Are you saying some of this stuff is no longer supported in the library and must be slowly done using my own code on the CPU?
I thought the point of OpenGL was to do everything related to 3d all the way down to matrix multiplication on the GPU?
I was asking if anyone knew any nondepreciated OpenGL tutorials. They don't have to be specifically related to gluLookAt()
You've got it mostly right, but you're blurring some concepts together. When you say opengl "rotates and translates the shapes" that's true, but I don't think that means what you think it does.
The GPU is built to feed vertices through transformation matrices to get their translated position. When you call "glRotate" it's not doing anything on the gpu, but rather just building the matrix with which you will eventually feed your vertices. Whether you use opengl or not I'm sure this isn't actually happening on the GPU, because there's no need for it.
The cpu is not "slow", it's just "different". GPU is built to feed thousands of vertices through simple mathematics paths in parallel. Note that this has nothing to do with building a rotation matrix, which is not a parallel operation, and quite trivial computationally. There's no reason why you would need to do this on the GPU when the cpu can do it in a nanosecond.
In the old API the gpu driver took care of some of this stuff for you because it was very simple, and it fit exactly in with what the gpu was doing, IE a vertex always gets processed by the model, view, and projection matrices and then is spit out on the screen.
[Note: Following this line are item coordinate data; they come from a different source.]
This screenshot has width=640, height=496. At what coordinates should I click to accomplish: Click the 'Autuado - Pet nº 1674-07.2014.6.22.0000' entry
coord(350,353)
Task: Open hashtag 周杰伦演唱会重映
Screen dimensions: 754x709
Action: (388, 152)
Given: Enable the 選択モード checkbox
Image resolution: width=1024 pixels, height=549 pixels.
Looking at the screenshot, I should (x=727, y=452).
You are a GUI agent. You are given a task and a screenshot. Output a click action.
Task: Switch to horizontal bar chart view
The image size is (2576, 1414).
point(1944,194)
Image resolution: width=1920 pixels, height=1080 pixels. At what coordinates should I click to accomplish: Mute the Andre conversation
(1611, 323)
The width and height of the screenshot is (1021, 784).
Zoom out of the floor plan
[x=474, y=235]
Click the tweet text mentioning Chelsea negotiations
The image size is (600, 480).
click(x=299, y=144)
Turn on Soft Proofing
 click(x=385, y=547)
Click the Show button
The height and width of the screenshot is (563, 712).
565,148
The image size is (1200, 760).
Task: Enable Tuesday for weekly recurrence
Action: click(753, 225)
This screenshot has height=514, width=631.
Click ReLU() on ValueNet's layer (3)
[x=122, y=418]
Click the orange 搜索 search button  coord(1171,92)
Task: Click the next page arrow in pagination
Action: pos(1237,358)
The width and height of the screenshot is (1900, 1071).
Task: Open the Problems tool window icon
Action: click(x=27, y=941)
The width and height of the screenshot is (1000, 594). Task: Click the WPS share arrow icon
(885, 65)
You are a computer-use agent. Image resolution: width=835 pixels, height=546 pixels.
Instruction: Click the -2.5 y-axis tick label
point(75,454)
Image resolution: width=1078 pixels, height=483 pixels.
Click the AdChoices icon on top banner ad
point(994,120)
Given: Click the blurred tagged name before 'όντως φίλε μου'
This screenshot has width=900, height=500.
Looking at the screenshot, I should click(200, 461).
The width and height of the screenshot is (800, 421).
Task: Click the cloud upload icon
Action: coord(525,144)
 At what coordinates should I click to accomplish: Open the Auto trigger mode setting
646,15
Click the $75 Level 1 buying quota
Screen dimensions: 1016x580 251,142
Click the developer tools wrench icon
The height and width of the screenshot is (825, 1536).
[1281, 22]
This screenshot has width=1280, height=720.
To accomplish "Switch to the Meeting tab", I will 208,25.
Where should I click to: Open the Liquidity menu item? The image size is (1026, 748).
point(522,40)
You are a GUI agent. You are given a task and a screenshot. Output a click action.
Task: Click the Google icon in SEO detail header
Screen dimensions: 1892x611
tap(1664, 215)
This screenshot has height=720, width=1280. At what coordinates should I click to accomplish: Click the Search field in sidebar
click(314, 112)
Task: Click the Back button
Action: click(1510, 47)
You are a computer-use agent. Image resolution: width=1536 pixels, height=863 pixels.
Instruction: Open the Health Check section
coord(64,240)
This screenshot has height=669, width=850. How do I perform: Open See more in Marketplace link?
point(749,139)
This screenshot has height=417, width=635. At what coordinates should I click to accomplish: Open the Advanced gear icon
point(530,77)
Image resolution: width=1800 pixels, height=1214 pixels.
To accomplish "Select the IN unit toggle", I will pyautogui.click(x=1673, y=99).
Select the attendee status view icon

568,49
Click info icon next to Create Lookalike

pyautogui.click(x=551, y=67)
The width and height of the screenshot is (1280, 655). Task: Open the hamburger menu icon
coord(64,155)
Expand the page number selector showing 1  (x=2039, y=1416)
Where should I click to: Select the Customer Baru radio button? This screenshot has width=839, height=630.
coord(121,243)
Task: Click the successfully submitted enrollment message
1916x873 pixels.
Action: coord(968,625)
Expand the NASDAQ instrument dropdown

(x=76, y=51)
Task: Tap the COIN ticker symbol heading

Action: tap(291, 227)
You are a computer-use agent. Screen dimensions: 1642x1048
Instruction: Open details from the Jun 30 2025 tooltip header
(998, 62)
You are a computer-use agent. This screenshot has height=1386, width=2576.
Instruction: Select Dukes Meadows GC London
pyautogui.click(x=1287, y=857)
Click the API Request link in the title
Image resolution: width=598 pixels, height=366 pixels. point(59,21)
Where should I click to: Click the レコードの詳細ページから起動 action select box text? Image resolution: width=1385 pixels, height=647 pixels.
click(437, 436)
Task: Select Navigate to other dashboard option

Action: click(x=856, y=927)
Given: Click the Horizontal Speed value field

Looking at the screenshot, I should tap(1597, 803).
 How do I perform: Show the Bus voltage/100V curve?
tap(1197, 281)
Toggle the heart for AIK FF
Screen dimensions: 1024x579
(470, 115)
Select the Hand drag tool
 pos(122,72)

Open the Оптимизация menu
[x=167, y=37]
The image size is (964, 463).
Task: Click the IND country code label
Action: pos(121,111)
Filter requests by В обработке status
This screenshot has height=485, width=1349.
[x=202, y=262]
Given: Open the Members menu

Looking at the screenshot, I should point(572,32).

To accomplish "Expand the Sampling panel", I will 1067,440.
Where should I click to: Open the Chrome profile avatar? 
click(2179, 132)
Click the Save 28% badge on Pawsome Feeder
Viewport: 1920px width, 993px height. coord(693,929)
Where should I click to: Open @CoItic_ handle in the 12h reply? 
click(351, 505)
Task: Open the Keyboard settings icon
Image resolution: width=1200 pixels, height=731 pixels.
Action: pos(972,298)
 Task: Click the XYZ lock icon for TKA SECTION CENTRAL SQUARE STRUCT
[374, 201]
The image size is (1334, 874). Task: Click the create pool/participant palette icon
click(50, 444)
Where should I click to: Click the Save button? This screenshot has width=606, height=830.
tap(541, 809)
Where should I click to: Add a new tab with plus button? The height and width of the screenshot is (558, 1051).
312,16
Now with shaders it is much more flexible, and you might want to use all kinds of different matrices. Because the old fixed matrix functions don't really support this kind of arbitrary operation, they just decided to clean out the API and streamline everything, allowing you to upload exactly what you want into the shader. It's more complex for the developer, but provides much more power and flexibility.
That's why you specify the matrices yourself now.
Unfortunately to really answer your question I don't know of tutorials that only cover the new opengl, but personally I just picked up bits and pieces of it as I went along and phased out all my deprecated code.
Basically if you just learn shaders (without the built in special variables) and vbo's you'll be 95% of the way there. You can search for GLSL tutorials and probably find lots of them, or ask for questions for things you don't understand.